──────── Text shown ────────

Monday, August 28, 2006


Bob Dylan recently created a minor fuss with his comments on downloading:
"Well, why not? It ain't worth nothing anyway."

No doubt many in the industry would accuse him of hypocrisy considering he's made more than a little dosh out of his recordings. But I think he's probably right in a way other than he intended. Commodities can only maintain a price by scarcity and networked computers make copying anything that can be reduced to a binary representation incredibly easy. Copyright is indefensible, I mean that physically rather than morally (though the latter raises some interesting points in itself).

It itself comes from the early days of the printing press, when a writer would grant a printer the right to make a limited number of copies in return for money. It was easily extended to the music business with the invention of the gramophone; like printing presses, record presses are big lumps of machinery, hard to hide and very expensive to buy. It began to unravel with the invention of the cassette tape, inexpensive and easy to use, and easy to make illegal copies. Immediately the music business took fright, remember the "Home taping is killing music" inner sleeves? Of course, it did no such thing, in fact it may have even boosted sales for them: you mate gave you a tape and if you liked it enough, you'd buy a legit copy.

──────── Supplied records ────────

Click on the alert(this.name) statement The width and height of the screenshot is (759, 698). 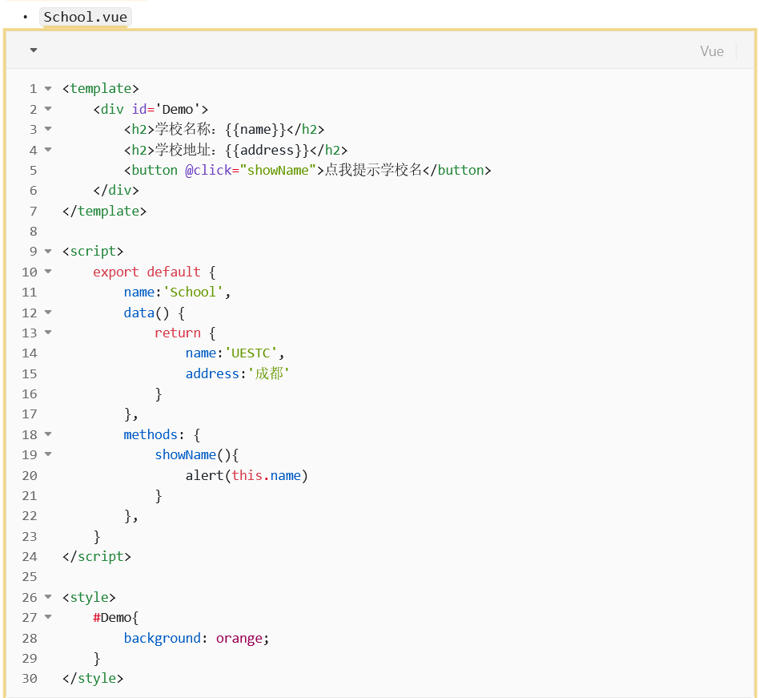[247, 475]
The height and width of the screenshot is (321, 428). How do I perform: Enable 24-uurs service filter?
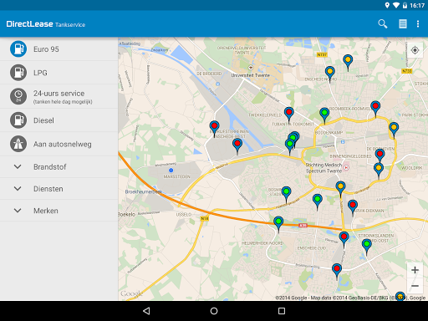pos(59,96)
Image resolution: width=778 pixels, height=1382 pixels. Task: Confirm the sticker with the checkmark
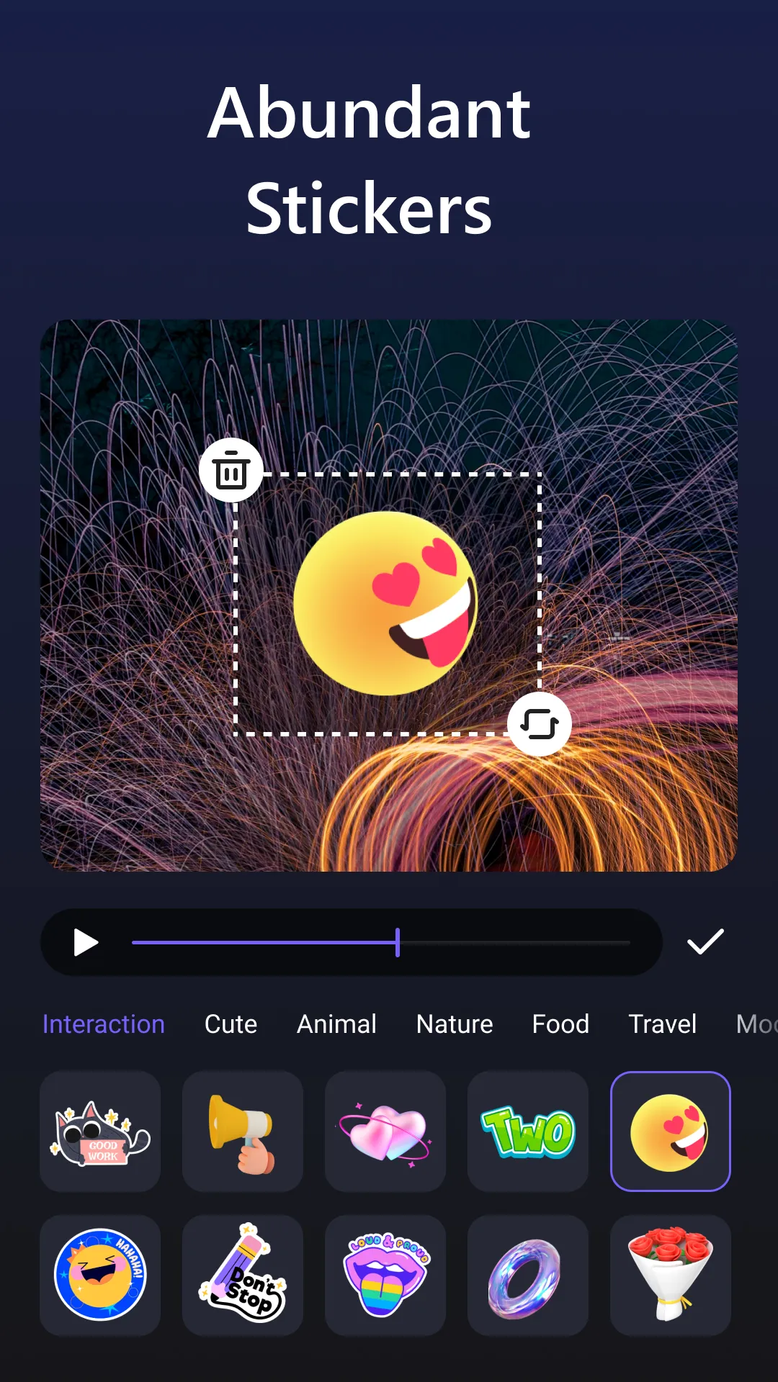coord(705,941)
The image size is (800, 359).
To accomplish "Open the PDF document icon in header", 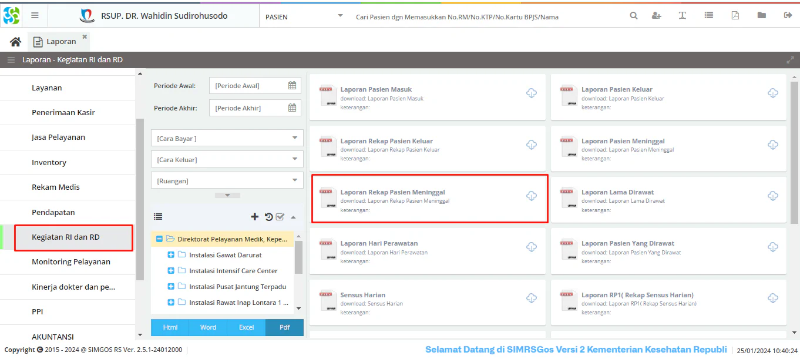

────────
──────── Supplied records ────────

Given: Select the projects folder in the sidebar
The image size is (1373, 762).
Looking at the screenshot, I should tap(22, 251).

────────
──────── Supplied records ────────

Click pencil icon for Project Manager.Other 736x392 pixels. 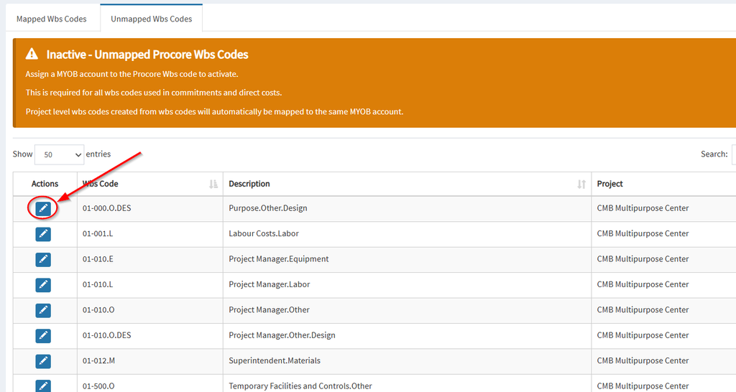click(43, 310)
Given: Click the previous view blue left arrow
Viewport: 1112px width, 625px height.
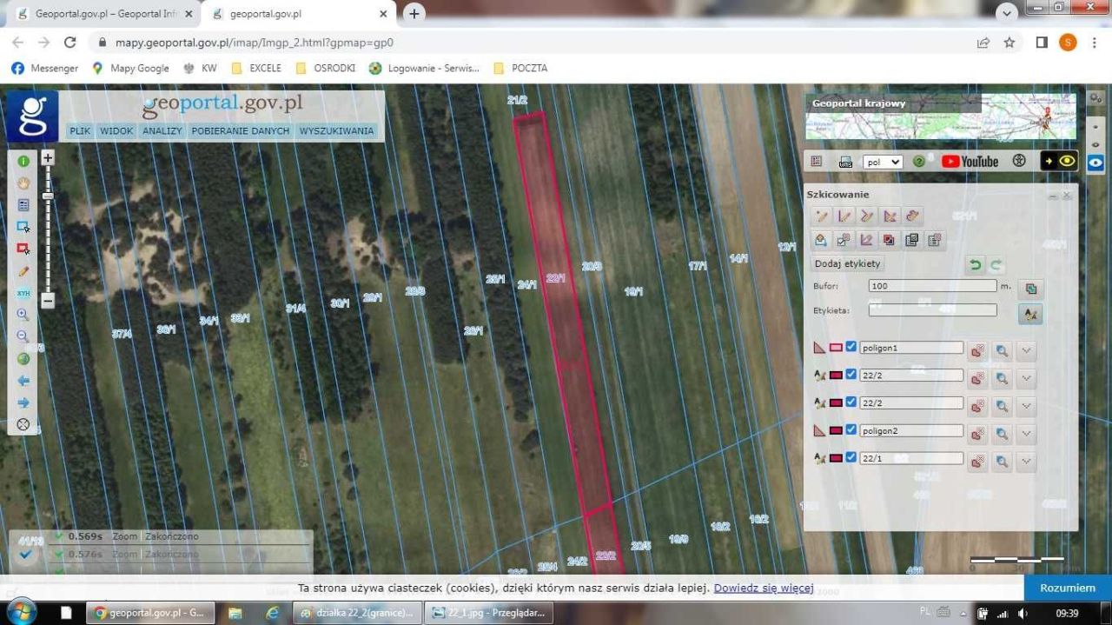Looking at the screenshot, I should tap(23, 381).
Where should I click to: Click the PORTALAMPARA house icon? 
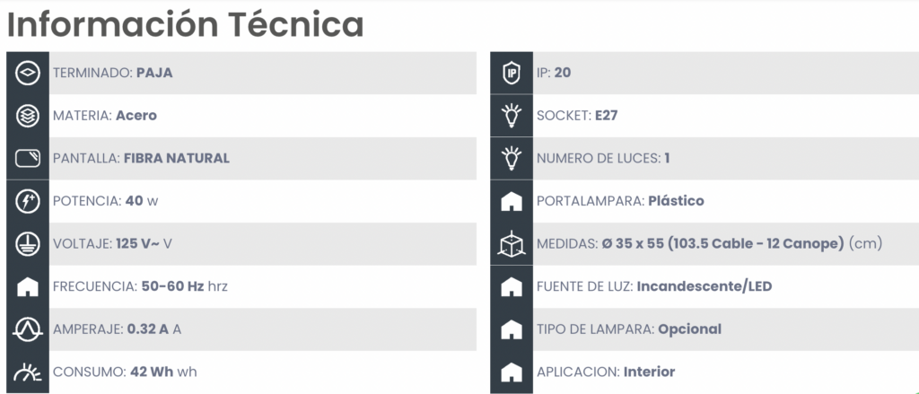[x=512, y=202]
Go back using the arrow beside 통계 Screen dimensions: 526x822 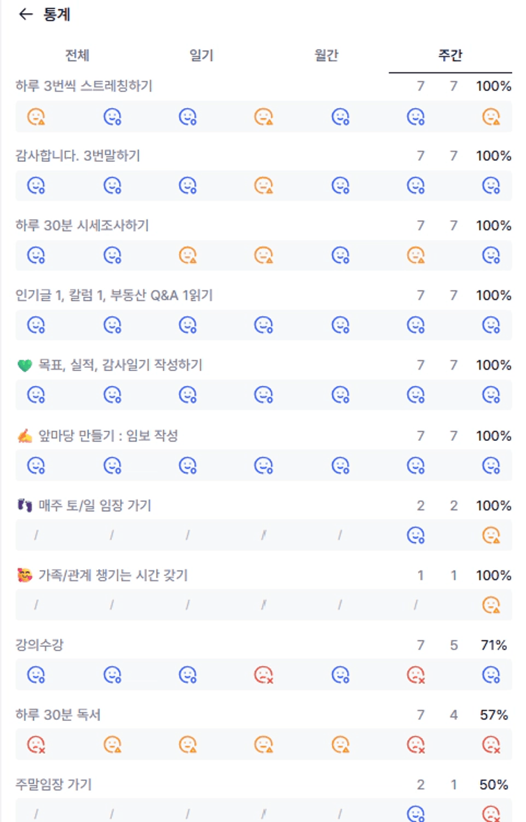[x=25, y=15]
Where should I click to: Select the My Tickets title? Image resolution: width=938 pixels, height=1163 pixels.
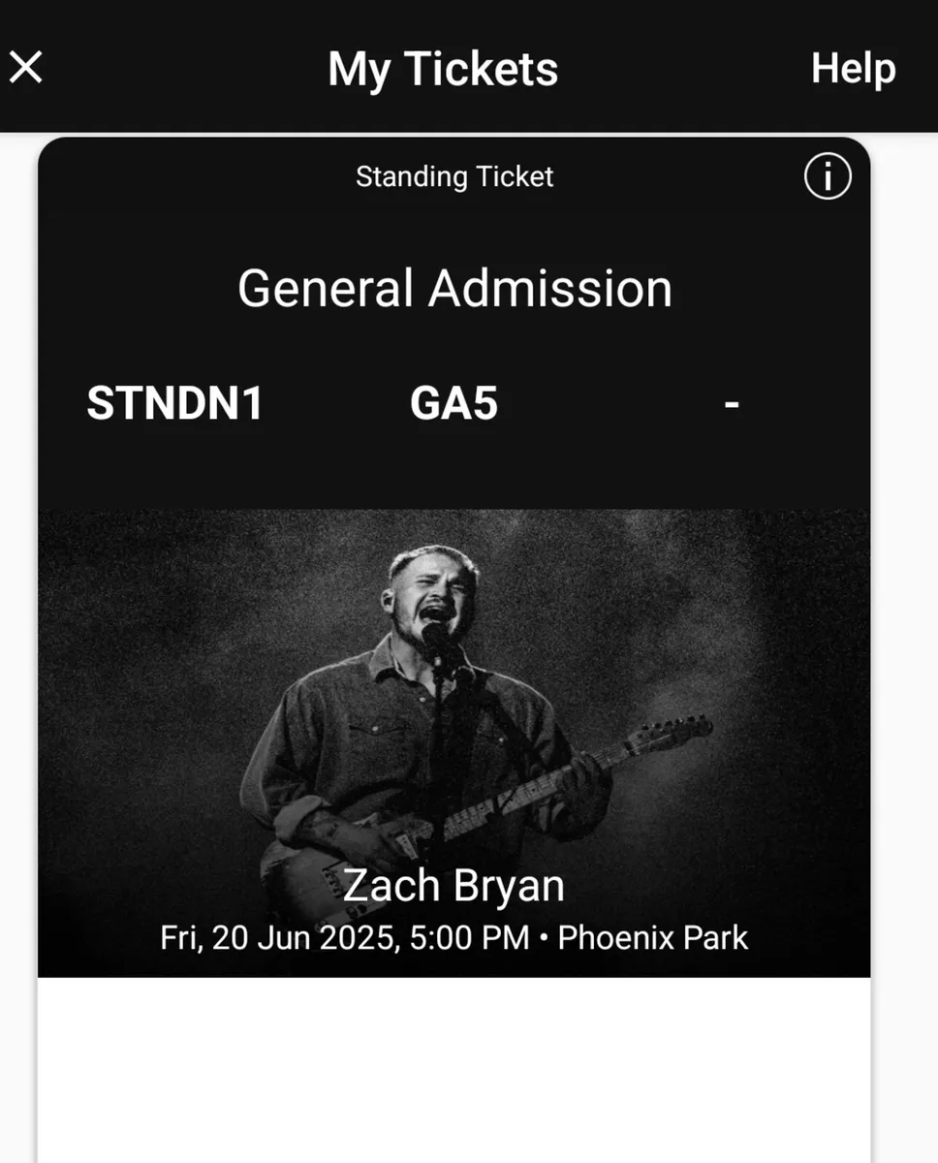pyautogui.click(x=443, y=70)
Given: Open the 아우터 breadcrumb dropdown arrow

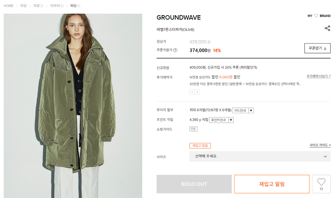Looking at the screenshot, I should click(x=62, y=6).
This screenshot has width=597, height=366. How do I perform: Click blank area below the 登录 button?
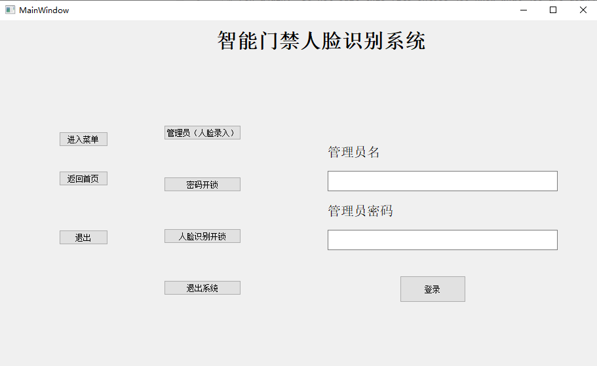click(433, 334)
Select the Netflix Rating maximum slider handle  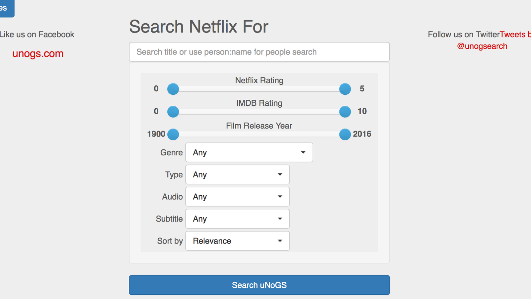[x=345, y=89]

────────

» **Work to complete**
[1] Name every technology mentioned in the post about copyright and downloading.
[2] Resume the post about copyright and downloading from the point where it stops.
The rows are separate material and have no connection to the post about copyright.

» **The answers**
[1]
- Networked computers
- The printing press
- The gramophone
- Record presses
- The cassette tape

[2]
I don't think anyone would argue against musicians making money out of the product (and I mean musicians as opposed to celebs who take little part in the process other than attempting to sing while the session dudes and production staff make it listenable). The difficult question is on what basis they should be rewarded. The only two systems AFAIK that have been used so far have been through copyright and patronage by the rich. I don't think anyone will want to go back to musos having to get their local member of the aristocracy to put their hand in their pocket.

What about the record companies? What earthly use are they now, other than getting fines imposed on downloaders that bear no relationship to the economic damage caused? It's now incredibly cheap to produce music yourself so they no longer need to provide the capital to get recorded. Developing talent? Tell that one to any bunch of musicians who've been through the mill and there won't be a dry pair of trousers in the house. From punk onwards, the industry has had a remarkable inability to suss out what's going on at ground level. Distribution? From bitter experience I found it was the way they could prevent newcomers getting in on the act, even given the assistance of an insider in one of the big companies. The internet's driven a coach and horses through that (incidentally I remember predicting to a mate back in 1987 or 88 that music would soon be transmitted over the wires rather than through record shops: maybe I should've been a futurologist).

More so, publishers. They've never done anything remotely useful other than collect money off the performing and mechanical rights, a bit of accounting and passing on a portion to the artistes.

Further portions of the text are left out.